Who Wants To Be A Millionaire
Sold Out
£5
PCG 89

Me.

Who is a millionaire?

Chris Tarrant. And it gets worse. Jasper Carrott. Part owning Celedor, they are millionaires, and not, for instance, me.

Every other review of this computerised version of the tv show has mentioned the fact that winning misses out something that the televisual equivalent does not, so we won’t talk about that. And we won’t bother with some tired, and horribly out of date, joke about coughing. In fact, it’s very hard to find anything to talk about.

It’s not as if I could spend the 300 words describing it to you. It’s a PC game of the show, you answer questions read by the disembodied voice of Chris, and have the lifelines. That’s your lot. It manages quite well.

What I will do is print the name Tecwen Whittock. He’s currently attempting to trademark his name to prevent a cough medicine of the same name being produced. But it’s going to take several months for it to be processed, so while I can: Tecwen Whittock, Tecwen Whittock, Tecwen Whittock.

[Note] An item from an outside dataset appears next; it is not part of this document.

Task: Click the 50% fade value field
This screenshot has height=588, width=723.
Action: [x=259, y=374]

It’s my belief that had he had an ordinary name, like for instance “Matthew George”, he would never have lost that case so badly. Matthew George would have been told he couldn’t have the money, and let off. But Tecwen Whittock – he was always going to get the blunt end…

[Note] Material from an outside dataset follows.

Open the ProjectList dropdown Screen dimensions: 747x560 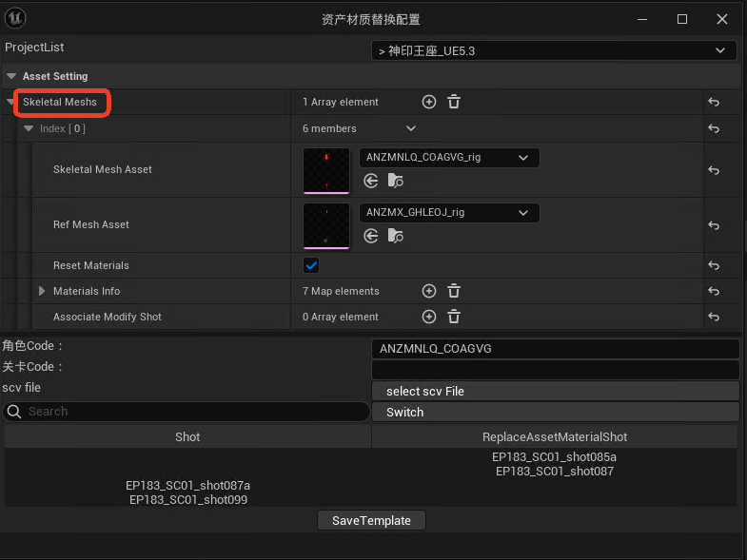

Um. Dum de do. Ah, by the time you have this in your grip, that American Pepsi billion dollar giveaway will already have happened, and despite my being ahead of the curve having heard about it as I write, now it will be tired old news….

…Oh yes, someone dared me to get the word “crepuscular” into this month’s column. So that’s that taken care of.

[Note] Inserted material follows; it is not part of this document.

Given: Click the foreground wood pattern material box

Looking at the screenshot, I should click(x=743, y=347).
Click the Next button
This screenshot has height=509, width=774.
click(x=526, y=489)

So, whatever really, buy it if you like. Are we there?

50%

And The Rest

What a rag-tag and clumsy month. It all feels a little airy, perhaps loose around the edges. But think of it as a comfy old jumper that you love to wear. Sure it’s got holes, but it’s just so cosy and lovely.

Championship Manager 00/01 (Sold Out, £5, 76%) is being released again. When it was re-released a year ago, it was already a year and a half out of date. Now it’s… blimey… and add the seven… which is divided by… carry the nineteen… two and a half years out of date. Which is perhaps a problem. You see, in the heady world of football, the teams will often do something called “changing players”. I don’t pretend to understand it, but apparently they can either go by “swapsies”, or cash. Anyway, it means that the teams in the game no longer match up to real life. This of course doesn’t matter at all, since the whole concept is entirely stupid. But you will play them, you silly little scamps.

Xplosiv are having a go with Aliens Vs Predator Gold (£5, 70%). The first one. They’re the third budget company to release it, and it’s increasingly outdated. Still, if you’re using an older machine, and you never did play it, it’s a good old spooky one.

They’re Back. Oven cook: 200 C for 30 minutes. Microwave: full power for 6 minutes. Ensure contents are piping hot before eating.